TÜRKİYE’NİN EN BÜYÜK ENGELİ DARBE KÜLTÜRÜ-6 ‘Netekim’ Kenan iş başına ve son perde!

Kurduğu her cümlenin ya başına ya sonuna ‘netekim’ sözcüğünü ekleyen, büyük bir kesimin Mustafa Kamil Zorti namıyla tanımlamaya başladığı, katıla katıla gülüp yerde yuvarlananların sayısının hızla arttığı güzel ülkemizde, ayağına külot pantolon, kafasına kasket geçirip 1930'lardan kalma traktörlerin önünde kaşlarını çata çata resim çektirerek Atatürk'e benzeyeceğini sanan Kenan efendi, ülkenin gelmiş geçmiş bütün güldürü ustalarını sollamış, rahmetli kardeşim Kemal Sunal'a rakip olduğunu bile sanmaya başlamıştı. Örneğin bendenizi TRT'den, "Bu herif karşımda bacak bacak üstüne atıp cıgara tüttürüyor!" diyerek kovdurtan bu bütün zamanların en bilgili ve kültürlü devlet adamına TRT Genel Müdürü, nerede oldu bu devlet başkanım diye sorunca "Televizyonda. Herif benim o ekranı seyrettiğimi düşünecek ve ona göre davranacak! Kovun gitsin!" dedi.

Bunun üzerine TRT Genel Müdürü özürler dileyerek emrin gereğini yerine getirdi.
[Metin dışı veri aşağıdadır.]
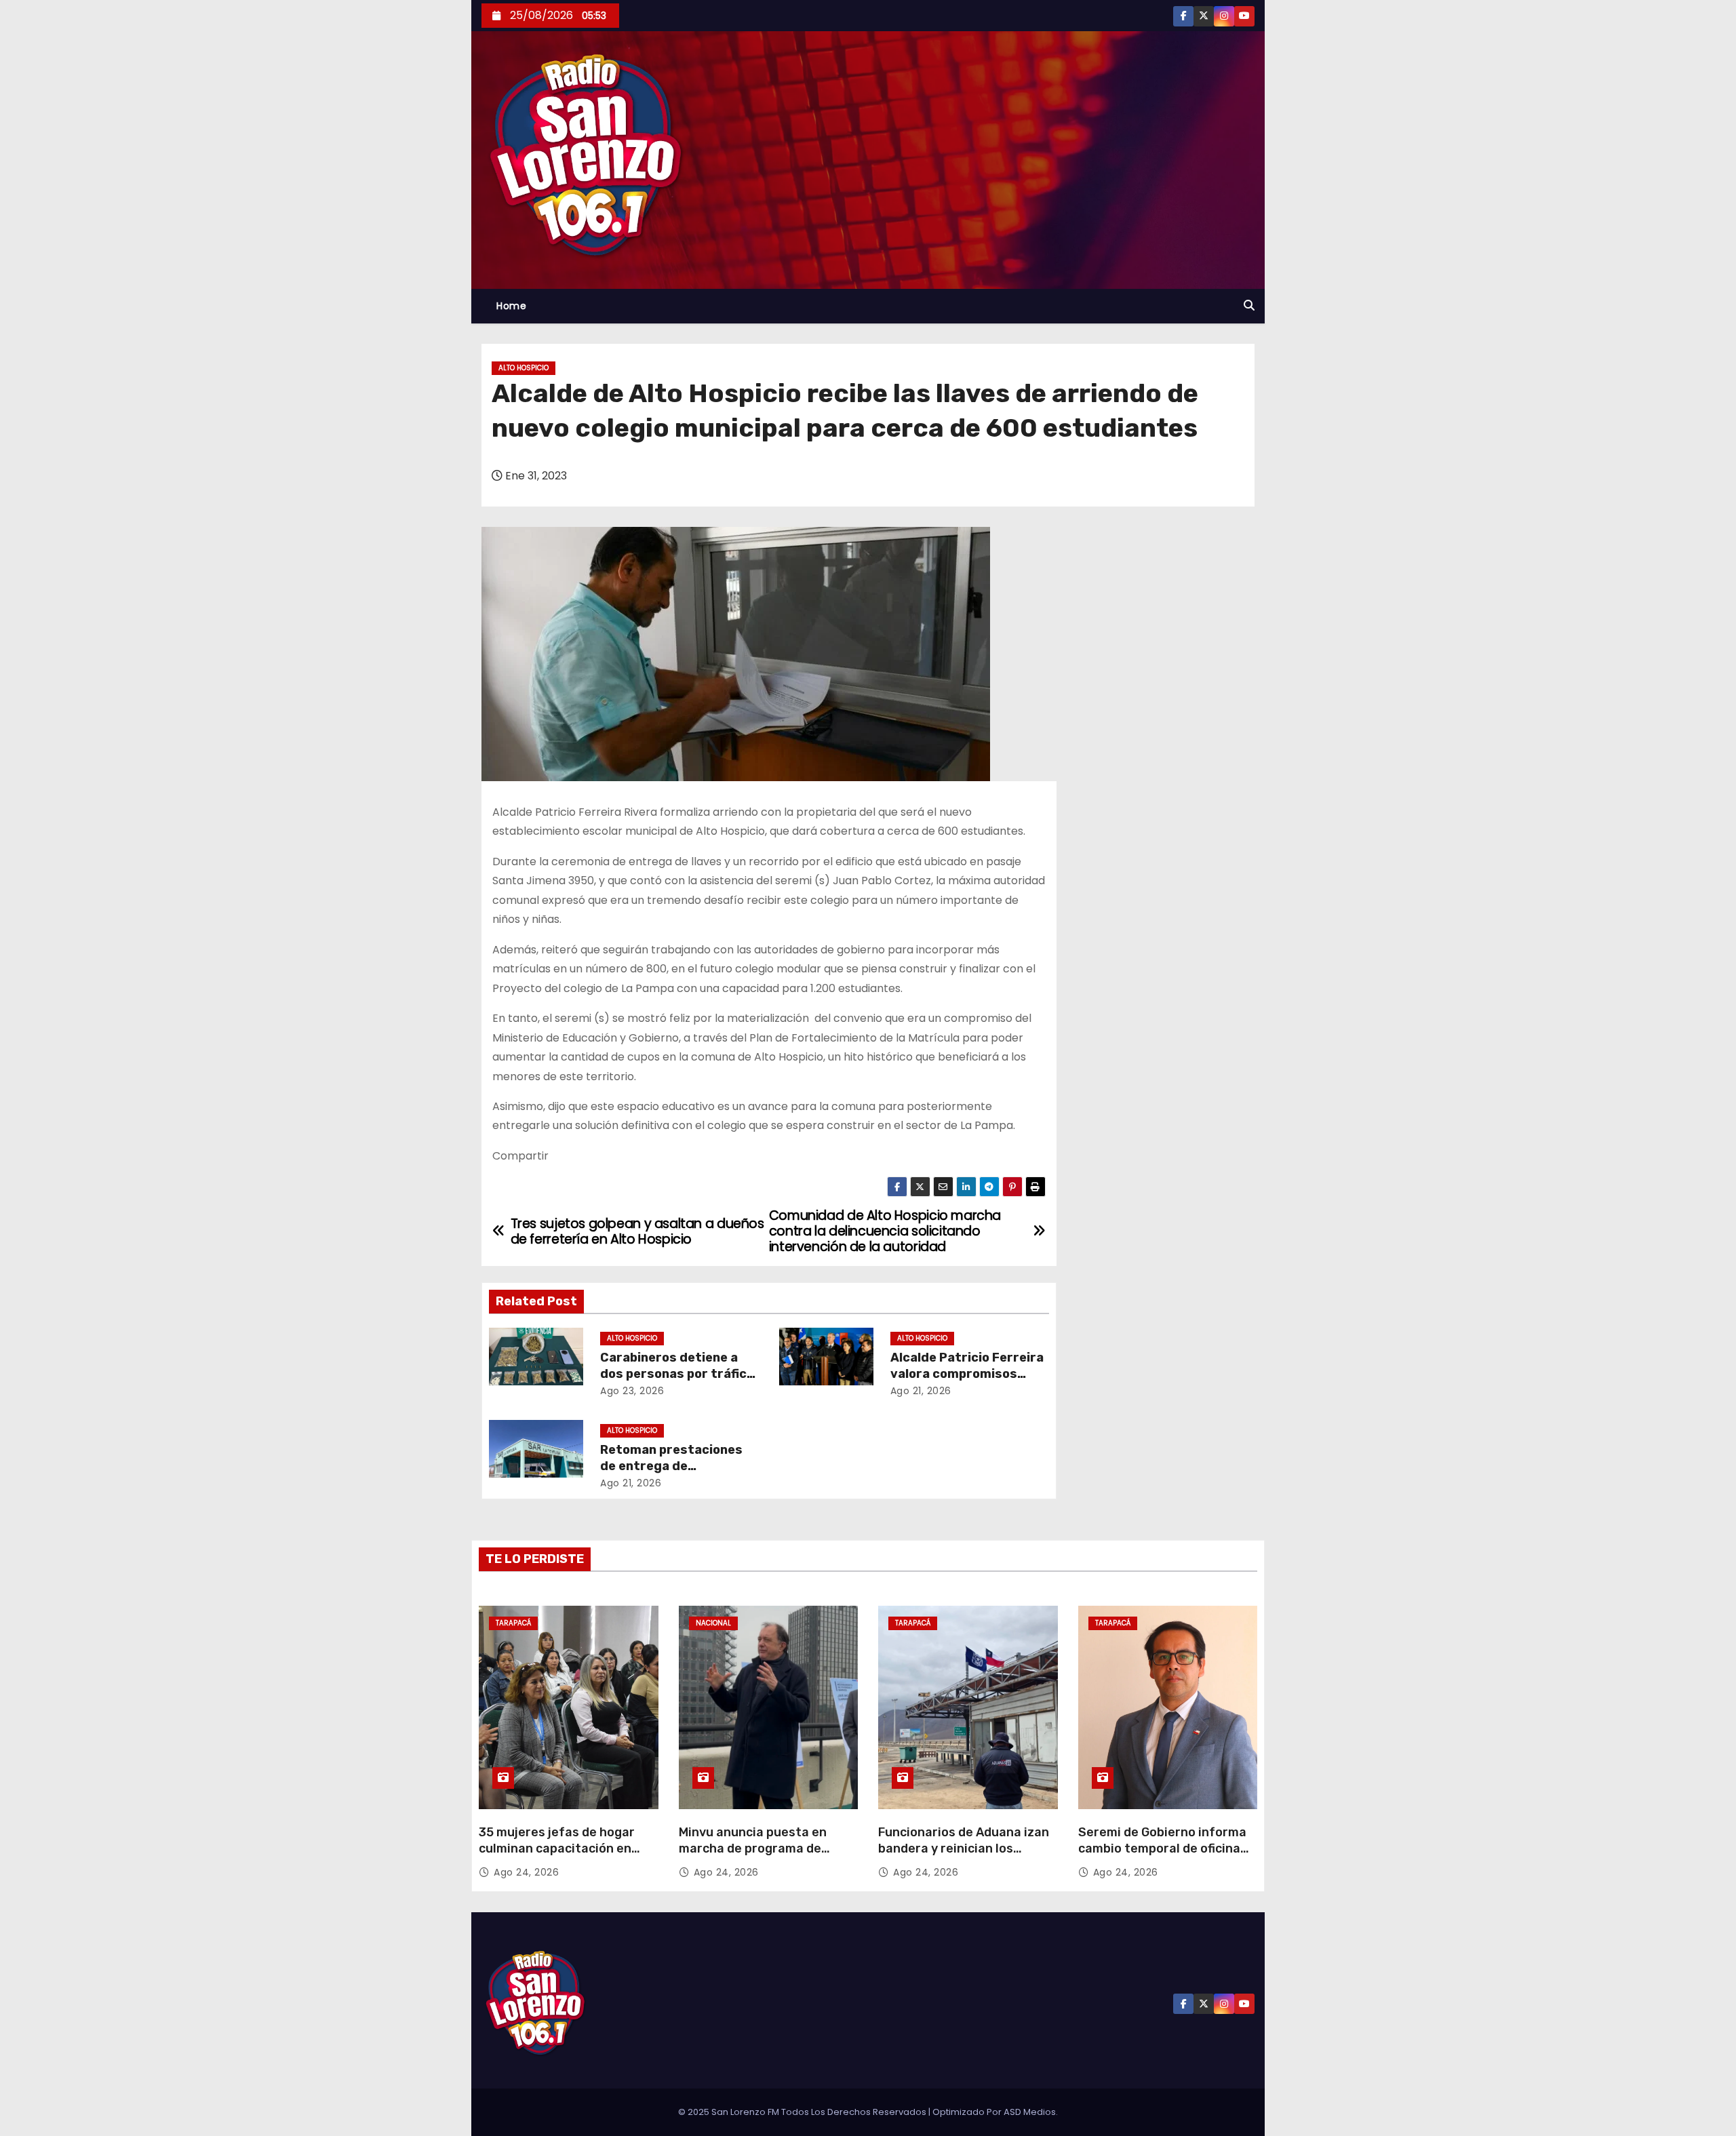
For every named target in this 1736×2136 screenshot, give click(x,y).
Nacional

Aslında bana çok büyük bir iyilik yapmıştı MK Zorti; üç otuz paraya çalıştığım TRT'den çok iyi para karşılığı Star'a geçtim ve 10 yıl süreyle programı dilediğimce yaptım. 

Kimi kaynaklara göre asker 1978'den itibaren, kimi kaynaklara göreyse de 1979 ortalarında başlayarak darbeye hazırlanır. Askerler 1979 sonunda bir uyarı mektubuyla siyasileri uyarırlar. Ancak siyasiler bu uyarıları ciddiye almaz ve somut bir iş birliğine yanaşmaz! Siyasi katlarda çalışmalar sürerken sokaktaki hareketlilik de hepten artar. ABD ve NATO'da her fırsatta darbeyi teşvik eder. Darbe sonrasında CIA yetkilisi Paul Henze'nin Başkan Carter'i arayarak "bizim çocuklar başardı!" dediğini duymayan da bilmeyen de kalmamıştır! 

Türkiye'de 12 Eylül öncesi ve Konsey arkadaşlarıyla Evren'in yaptıklarını, darbenin yol açtığı tahribatı, tutuklanan kimine göe 600 bin kimine göreyse 1 milyon kişinin başına gelenleri anlatmak için kitap hatta kitaplar yazmak gerekir. 

Her şeyden önce 70'li yıllarda birdenbire başlayan terör eylemlerinin neden, nasıl ve kimlerce yönetildiğini öğrenmemiz gerekir. Özetle tarih bu dönemi yeniden değerlendirip yeniden kaleme almak zorundadır!